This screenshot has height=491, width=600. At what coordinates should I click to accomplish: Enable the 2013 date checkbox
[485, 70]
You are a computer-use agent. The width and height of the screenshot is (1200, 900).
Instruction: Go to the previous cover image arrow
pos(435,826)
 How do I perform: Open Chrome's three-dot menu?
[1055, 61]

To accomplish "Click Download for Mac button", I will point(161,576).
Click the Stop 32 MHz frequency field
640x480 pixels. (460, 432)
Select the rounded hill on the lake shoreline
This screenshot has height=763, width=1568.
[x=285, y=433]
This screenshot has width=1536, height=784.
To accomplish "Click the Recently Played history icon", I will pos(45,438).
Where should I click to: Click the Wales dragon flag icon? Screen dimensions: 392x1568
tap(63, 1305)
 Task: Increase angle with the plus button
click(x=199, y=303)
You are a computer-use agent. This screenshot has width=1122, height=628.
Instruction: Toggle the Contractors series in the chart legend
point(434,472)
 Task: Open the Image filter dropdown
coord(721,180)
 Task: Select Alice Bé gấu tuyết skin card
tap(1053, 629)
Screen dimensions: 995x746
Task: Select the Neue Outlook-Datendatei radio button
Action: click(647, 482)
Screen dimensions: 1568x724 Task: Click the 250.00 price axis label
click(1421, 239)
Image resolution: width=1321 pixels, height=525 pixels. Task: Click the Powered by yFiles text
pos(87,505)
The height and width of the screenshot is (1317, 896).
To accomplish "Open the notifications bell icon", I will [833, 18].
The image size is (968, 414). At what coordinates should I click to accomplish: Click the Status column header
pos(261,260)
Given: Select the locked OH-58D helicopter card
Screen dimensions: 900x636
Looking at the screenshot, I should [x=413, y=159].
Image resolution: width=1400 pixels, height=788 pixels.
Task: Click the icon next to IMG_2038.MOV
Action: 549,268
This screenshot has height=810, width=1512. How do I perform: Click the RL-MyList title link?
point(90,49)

__________________________________________________

[Work to complete]
Find all the lines containing "computer" in the material, then copy them.

[Solution below]
You are a computer-use agent. The width and height of the screenshot is (1200, 900).
You are a computer-use agent. This screenshot has width=1122, height=628.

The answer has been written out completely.